This Imbolc I determined to do a personal three-day festival and it began at sundown on the 31st with the setting of the bhrat and leaving out a drink for Brigid and some oats for her cow. On Saturday, I invited folks to join me for an old-fashioned well dressing at the spring, creating a more formal event than I'd done before.

We met in the parking lot of the disc golf course, bringing flowers, candles, apples, sweets, Bridey wheels and whisky.  You can see the results in the picture.  There were eighteen of us and some of the bolder ones set to work raising stones that had been toppled from the old walls.  We tied clouties, too, and sang some songs, and explored what we supposed was the site of the old farmhouse that must have been relatively close to what once was a very fine springhouse.

It's a new/old tradition, isn't it?  Something common in modern Paganism, we are using  Old World folklore to plump up our celebration of Imbolc. That old springhouse has not been a Brigid well since time out of mind.  It used to have a very utilitarian purpose--it kept the milk and butter cold. It was a very fancy one in its youth--you can still see some of the decorative touches in the ruined stonework.
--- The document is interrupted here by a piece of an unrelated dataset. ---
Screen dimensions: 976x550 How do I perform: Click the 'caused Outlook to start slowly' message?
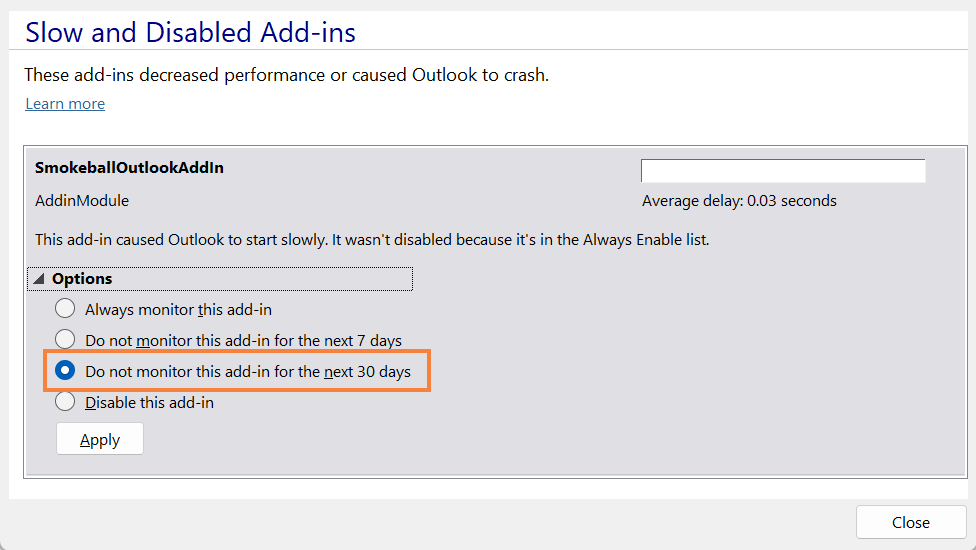point(372,240)

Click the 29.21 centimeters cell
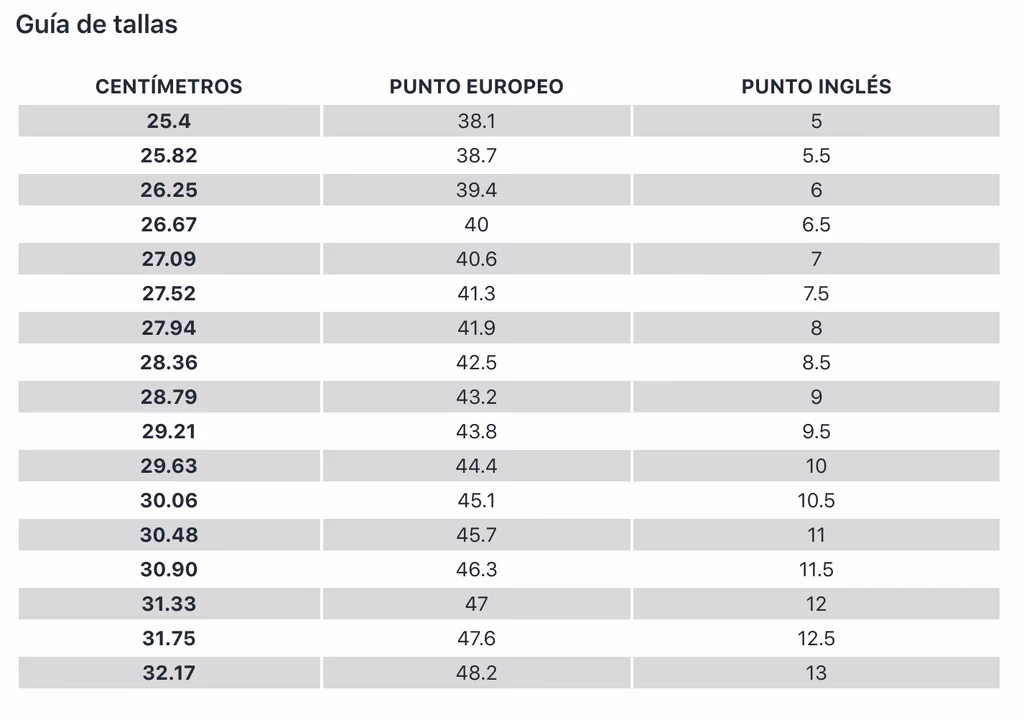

And now it is a "sacred" place, which seems a silly descriptor for someone who believes that everything is sacred. Perhaps we have simply given it a different function now--not a loftier one, a different one. It has been recycled from the cooling place for fresh butter to a healing, cloutie-infested spring.  Fair enough.

Many of the locals are dubious of our activities and I expect to find the stones toppled and the decorations strewn away when I next visit the spring.  We will find another stone and stand it up, bring more flowers and candles, sing different songs.

But for those children on Saturday morning--there were six of them--it may have been the beginning of a quirky childhood memory. The day we walked down the windy path to the old stone walls and we sang and left flowers for the Goddess. Remember?

We remember.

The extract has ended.